_INSTRUCTIONS TO FOLLOW:_
The reply has to contain each record exactly as written.

Pixel coordinate grounding data:
────────────────

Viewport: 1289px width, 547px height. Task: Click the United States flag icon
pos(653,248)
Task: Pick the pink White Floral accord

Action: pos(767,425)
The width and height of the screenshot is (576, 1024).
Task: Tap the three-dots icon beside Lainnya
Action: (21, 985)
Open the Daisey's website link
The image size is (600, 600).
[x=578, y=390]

────────────────

_RESPONSE AREA:_
Viewport: 1289px width, 547px height. Task: Click the United States flag icon
pos(653,248)
Task: Pick the pink White Floral accord

Action: pos(767,425)
The width and height of the screenshot is (576, 1024).
Task: Tap the three-dots icon beside Lainnya
Action: (21, 985)
Open the Daisey's website link
The image size is (600, 600).
[x=578, y=390]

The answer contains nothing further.